The famous term coined by America Online, “You’ve got mail,” has taken on a dual meaning in the age of electronic mail and mass marketing. According to multiple sources, inboxes receive up to 50 percent of junk mail from unwanted commercial solicitors on a daily basis.
While “spam” has become a top complaint filed by e-mail users, leading e-mail providers have responded by attempting to deter spammers through technology advances and government legislation.
New programming will make the work of companies who send spam harder by inconveniencing mass e-mails through delaying their delivery.
According to Microsoft spokesperson Amy Petty, Microsoft, Inc. has been developing several programs as managing tools to control the flow of spam.
Petty said Microsoft currently uses SmartScreen Technology, in which an anti-spam filter is trained to distinguish between good e-mails and junk through a programmed process. However, Petty said more technology is needed to help regulate unsolicited e-mails, as spammers continually deceive current filters.
Under the company’s “Coordinated Spam Reduction Initiative” area, Petty said there are many different programs to block spam e-mails from getting to your mailbox.
One program named “Caller ID for E-mail” is planned to make it more difficult for marketers to reach users by only allowing mail from legitimate e-mail addresses. Another program in the development stages requires computers to solve puzzles before sending an e-mail. The intention is to slow down spammers who are sending out thousands of e-mails daily. The increase in time and money is hoped to decrease the volume of junk mail, but representatives at the conference said the system will not inconvenience the average user.
America Online, Inc., Earthlink, Inc., Microsoft Corp., and Yahoo! Inc. held a press conference March 10 in Washington, D.C. to announce plans to press charges against notorious spam manufacturers. The four companies were the founders of the industry’s first alliance acting in response to spam. Their case is based of the “CAN-SPAM” bill, enacted Jan. 1.
Executive Vice President and General Council of America Online Randall Boe expressed the company’s future plans to combat spam at the conference.
“These are the first industry lawsuits that have been filed since the passing of the federal CAN-SPAM Act, and we expect that this will not be the last wave of industry lawsuits,” Boe said at the conference.
“AOL, Earthlink, Microsoft, and Yahoo! have worked together, combined investigative resources, shared investigative leads, shared our own experience in tracking and finding spammers and suing them,” Boe said. “Today, the fruits of that are evident in the six lawsuits targeting hundreds of the most notorious spammers on the Internet.”
Boe warned spammers of the possible judicial consequences for their actions.
“We’re going to sift through the fake identities. We’re going to track through the fake corporations. We’re going to find the compromised accounts, and ultimately, we are going to find you and sue you.”
University of Wisconsin junior Traci Almer is annoyed with the inconvenience of spam in her e-mail account, but does not foresee the problem as ever being completely solved.
“It seems that with all the attention being paid to spam, we are making progress to solving the problem,” Almer said. “However, I think that spammers will continue to develop ways to get past the filters, consequences or not.”
Brian Rust, Communications Manager at Department of Information Technology, said that UW’s DoIT has taken active measures to help prevent unsolicited e-mails from reaching e-mail accounts.
UW’s WiscMail filtering service was launched in August of 2003. The free-of-charge filtering service relocates spam to a specific folder designated for junk mail, which acts as a receptacle for spam for 15 days until deleting it from the system. System settings range from low to high, depending on the amount of messages a user wants to block. Adjustments to the filters are provided to decrease the likelihood of intended mail being mislabeled as spam. For instance, users can create a “white list” to allow all types of mail from specific senders, or a “black list” to completely disable a sender from sending mail to the user’s address.

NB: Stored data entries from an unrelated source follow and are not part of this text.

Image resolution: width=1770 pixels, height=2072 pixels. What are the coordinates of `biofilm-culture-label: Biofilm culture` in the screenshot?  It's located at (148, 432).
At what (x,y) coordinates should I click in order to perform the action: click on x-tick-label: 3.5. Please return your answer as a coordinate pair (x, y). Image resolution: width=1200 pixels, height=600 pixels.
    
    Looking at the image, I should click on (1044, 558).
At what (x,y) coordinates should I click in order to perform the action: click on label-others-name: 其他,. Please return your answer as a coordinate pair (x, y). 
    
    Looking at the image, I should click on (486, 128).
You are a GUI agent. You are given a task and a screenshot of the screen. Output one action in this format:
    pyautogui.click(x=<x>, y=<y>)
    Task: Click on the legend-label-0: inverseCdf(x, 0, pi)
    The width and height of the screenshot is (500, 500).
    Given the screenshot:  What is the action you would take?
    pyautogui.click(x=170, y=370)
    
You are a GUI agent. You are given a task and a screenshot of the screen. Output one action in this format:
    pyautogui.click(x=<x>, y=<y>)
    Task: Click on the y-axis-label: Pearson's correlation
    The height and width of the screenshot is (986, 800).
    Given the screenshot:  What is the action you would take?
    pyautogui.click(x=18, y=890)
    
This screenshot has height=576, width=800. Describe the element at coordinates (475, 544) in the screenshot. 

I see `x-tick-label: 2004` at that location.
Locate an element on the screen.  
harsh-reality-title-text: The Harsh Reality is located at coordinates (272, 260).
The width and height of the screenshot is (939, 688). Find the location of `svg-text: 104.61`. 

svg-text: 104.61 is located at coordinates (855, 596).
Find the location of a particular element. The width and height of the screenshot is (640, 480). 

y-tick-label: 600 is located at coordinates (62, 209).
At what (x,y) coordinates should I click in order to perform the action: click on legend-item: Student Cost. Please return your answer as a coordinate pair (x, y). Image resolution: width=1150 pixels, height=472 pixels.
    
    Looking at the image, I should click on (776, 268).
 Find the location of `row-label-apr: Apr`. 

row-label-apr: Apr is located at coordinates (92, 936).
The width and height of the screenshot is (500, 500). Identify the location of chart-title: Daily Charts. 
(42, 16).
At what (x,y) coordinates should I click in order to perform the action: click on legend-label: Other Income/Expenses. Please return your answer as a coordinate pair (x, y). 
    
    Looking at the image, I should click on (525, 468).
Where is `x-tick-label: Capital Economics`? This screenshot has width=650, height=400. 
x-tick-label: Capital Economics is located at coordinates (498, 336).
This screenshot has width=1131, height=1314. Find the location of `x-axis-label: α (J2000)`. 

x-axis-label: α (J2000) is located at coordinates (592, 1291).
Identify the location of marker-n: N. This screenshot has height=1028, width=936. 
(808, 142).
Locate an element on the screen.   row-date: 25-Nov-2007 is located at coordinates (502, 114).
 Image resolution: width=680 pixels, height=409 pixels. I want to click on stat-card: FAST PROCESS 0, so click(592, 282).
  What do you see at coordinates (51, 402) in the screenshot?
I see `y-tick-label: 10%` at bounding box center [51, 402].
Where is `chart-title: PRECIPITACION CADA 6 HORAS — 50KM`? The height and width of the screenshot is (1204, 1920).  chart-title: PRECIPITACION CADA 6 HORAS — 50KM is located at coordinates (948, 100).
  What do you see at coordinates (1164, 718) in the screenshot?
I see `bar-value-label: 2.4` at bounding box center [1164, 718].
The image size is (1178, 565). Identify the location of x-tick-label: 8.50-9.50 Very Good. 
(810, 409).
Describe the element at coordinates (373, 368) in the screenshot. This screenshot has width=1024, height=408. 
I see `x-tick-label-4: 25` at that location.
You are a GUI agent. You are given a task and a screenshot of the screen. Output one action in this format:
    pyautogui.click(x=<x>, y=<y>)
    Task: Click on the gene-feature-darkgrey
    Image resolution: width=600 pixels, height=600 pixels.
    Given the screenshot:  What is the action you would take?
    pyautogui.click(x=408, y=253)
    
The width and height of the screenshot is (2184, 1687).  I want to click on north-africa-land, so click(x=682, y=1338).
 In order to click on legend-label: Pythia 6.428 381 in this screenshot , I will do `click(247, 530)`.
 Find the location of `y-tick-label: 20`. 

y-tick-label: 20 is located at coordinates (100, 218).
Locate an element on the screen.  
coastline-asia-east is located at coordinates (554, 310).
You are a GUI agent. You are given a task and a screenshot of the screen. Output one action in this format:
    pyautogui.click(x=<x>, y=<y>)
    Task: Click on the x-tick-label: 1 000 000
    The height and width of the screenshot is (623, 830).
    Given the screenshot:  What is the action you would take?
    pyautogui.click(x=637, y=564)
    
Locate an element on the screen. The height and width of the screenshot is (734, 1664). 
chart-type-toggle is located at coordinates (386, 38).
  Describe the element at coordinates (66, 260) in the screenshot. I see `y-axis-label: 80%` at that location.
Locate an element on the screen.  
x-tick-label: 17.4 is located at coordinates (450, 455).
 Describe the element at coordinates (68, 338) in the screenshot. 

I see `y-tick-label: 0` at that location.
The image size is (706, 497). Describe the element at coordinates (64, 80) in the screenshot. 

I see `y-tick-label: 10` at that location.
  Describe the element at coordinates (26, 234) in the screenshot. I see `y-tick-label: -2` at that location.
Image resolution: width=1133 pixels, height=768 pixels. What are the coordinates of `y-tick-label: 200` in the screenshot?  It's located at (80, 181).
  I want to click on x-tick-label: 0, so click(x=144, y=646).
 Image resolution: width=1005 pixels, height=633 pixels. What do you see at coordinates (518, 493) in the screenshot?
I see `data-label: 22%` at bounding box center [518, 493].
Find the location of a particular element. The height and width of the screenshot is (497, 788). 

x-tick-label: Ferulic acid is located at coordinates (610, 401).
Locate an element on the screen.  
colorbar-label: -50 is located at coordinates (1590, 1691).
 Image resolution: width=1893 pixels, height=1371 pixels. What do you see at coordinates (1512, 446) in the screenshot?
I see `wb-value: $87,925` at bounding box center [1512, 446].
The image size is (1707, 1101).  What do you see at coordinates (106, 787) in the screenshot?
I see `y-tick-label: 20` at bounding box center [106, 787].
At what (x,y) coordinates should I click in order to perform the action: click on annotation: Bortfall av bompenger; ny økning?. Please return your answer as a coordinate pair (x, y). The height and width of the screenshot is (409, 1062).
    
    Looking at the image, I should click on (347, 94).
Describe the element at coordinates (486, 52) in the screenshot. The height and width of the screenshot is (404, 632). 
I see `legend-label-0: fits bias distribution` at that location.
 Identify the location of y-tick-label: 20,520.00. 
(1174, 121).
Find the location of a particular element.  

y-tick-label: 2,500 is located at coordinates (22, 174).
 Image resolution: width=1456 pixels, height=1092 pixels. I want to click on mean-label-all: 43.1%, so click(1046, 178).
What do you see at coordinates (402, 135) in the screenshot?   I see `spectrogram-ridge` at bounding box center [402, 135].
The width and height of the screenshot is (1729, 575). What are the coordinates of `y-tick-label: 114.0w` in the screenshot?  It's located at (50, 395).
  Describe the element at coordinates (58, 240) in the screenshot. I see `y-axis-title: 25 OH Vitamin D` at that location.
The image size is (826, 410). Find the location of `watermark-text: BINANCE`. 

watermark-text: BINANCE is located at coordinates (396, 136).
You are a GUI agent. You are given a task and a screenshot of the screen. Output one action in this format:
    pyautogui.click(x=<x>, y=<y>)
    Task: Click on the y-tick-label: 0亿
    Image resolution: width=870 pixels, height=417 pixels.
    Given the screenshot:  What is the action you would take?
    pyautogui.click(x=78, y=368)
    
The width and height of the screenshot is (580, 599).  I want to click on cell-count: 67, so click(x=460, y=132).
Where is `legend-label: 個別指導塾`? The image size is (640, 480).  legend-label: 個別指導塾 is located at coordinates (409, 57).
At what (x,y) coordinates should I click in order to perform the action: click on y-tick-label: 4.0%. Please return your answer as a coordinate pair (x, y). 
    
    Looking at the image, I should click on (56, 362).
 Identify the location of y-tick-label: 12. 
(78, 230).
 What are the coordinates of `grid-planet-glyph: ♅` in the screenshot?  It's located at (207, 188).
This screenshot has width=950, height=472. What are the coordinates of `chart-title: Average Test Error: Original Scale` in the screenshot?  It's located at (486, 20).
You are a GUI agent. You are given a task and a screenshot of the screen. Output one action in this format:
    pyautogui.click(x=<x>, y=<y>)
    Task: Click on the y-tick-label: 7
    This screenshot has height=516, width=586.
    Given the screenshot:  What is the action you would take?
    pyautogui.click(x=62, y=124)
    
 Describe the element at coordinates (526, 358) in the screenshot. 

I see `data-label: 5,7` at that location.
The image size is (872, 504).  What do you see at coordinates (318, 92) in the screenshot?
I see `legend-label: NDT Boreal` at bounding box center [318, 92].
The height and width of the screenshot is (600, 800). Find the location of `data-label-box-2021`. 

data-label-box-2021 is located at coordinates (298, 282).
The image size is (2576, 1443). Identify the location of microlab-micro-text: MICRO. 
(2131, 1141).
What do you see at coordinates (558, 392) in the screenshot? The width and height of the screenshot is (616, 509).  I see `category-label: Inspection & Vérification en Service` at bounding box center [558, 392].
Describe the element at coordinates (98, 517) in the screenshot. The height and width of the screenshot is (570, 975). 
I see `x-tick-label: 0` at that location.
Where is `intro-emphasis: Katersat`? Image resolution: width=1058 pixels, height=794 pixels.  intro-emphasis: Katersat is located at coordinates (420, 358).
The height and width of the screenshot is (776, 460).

More than a million messages are sent to WiscMail accounts on a daily basis.
“About 40-50 percent of all mail flowing through the WiscMail servers fits the profile of ‘spam,'” Rust said.
Currently, 9,656 users of WiscMail, or about one fourth of the system, are filtering.
“Our filtering service and overall e-mail system is fairly unique among peer institutions. The hardware/software combination and the tools of filtering, storage and forwarding provided to users were developed to meet the unique requirements of the campus,” Rust said.
UW’s current filter system only scans e-mails sent from outside the system. Rust said 75 percent of spam originates from off-campus sources.
“We do not plan to scan within the WiscMail system because it would further slow the delivery of mail and, to this point, that isn’t where we have experienced the greatest spam and virus problem,” Rust said.